Надо бежать. Песок, как жадная шлюха, тянет вниз, цепляется, держит. Но сапоги нельзя сбросить. Они понадобятся на острых скалах. Бежать. Дышать. Жить.
За спиной, все больше отставая, неумолимый и всезнающий, шел преследователь. Он дышал легко и свободно. Будто даже наслаждаясь соленым воздухом вечно живого моря. На широком, мужественном лице застыло выражение глубокой задумчивости. Задумчивости и скуки. Все шло так, как должно было идти. Жертва неумолимо вела себя в ловушку. Ни доблести, ни отваги для этого дела не требовалось. Лишь холодный расчет и терпение. Похоже и того и другого преследователю хватало вполне.
И все же необходимость свершить предначертанное несколько смущала.
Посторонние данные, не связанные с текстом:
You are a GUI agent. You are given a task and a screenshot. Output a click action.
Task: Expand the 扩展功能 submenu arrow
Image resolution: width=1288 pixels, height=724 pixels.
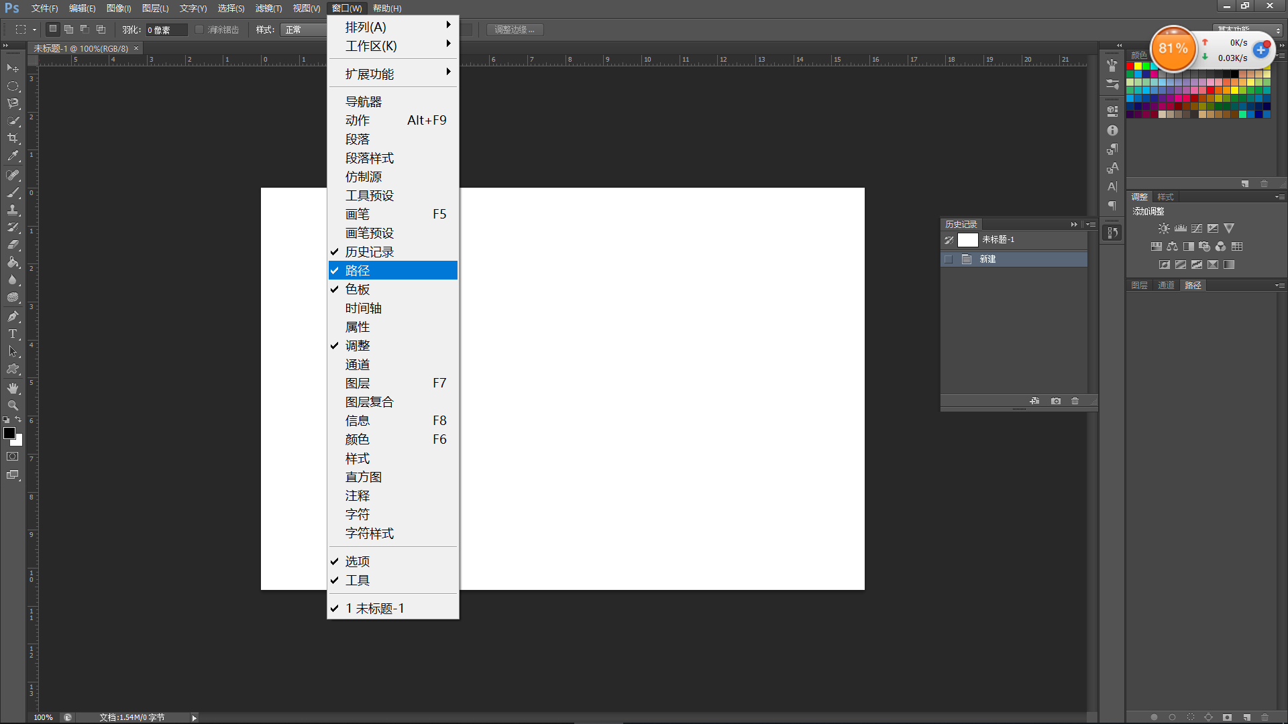coord(448,72)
Этот пират был убийцей, негодяем, вором. Наверняка предателем и алчным ублюдком. И все же он любил какую-нибудь шлюху в порту. Сегодня с утра подарил целый золотой нищему мальчишке. Он был верным товарищем для своей ватаги. И заслуживал смерти не больше, чем любой другой на пиратской базе Клешня. Просто подходил больше остальных. Про него зададут меньше вопросов, его станут искать не так упорно. Он успел насолить меньшему количеству живых врагов и совершить «подвигов» недостаточно, чтобы прославиться. Он подходил. И, к сожалению, это значило, что Эдгару пора покинуть земную юдоль.
Эти обстоятельства не волновали преследователя. Все было рассчитано, пройдено и учтено еще до начала погони. Память угодливо подбрасывала разведанные факты — маршруты жертвы, друзья, схроны и притоны, где он бывает, и финальная цель — убежище за городом. Безлюдье, которое позволит надежно скрыть все следы. Цель никуда не денется — пляж видно как на ладони, — не свернет, не ускользнет. Совсем другие вещи омрачали чело преследователя, наводили совершенно нерабочую задумчивость, грозили провалом, если он не соберется.
Мрачные мысли, тяжелые. Мысли о боли, о предательстве, о смерти. О долге. Он сам ощущал себя загнанным зверем, псом, который по ошибке укусил хозяина. Как пес, он уже чувствовал бесстрастный взор мушкетного дула, наведенного умелой рукой — наказать наглеца. Но выстрел медлил. С провинившимися не тянут. И это самое странное.
Он не знал — есть ли в чем-то его вина. Он честно выполнял задания, шел по следу. Убирал цели. Не совершал ошибок. Не совершал сам. Но слово «предательство» довлело над ним. Он предал? Его предали? Слово черной сажей, солоноватым вкусом поражения навязло в зубах. Что если все уже напрасно? Все решено и нет путей к спасенью. Тогда смерть пирата станет напрасной. Напрасным станет все, что он совершил ранее. Верная, непорочная служба. Успешные операции. Все смерти, к которым он привел. И даже та смерть, которую пережил сам.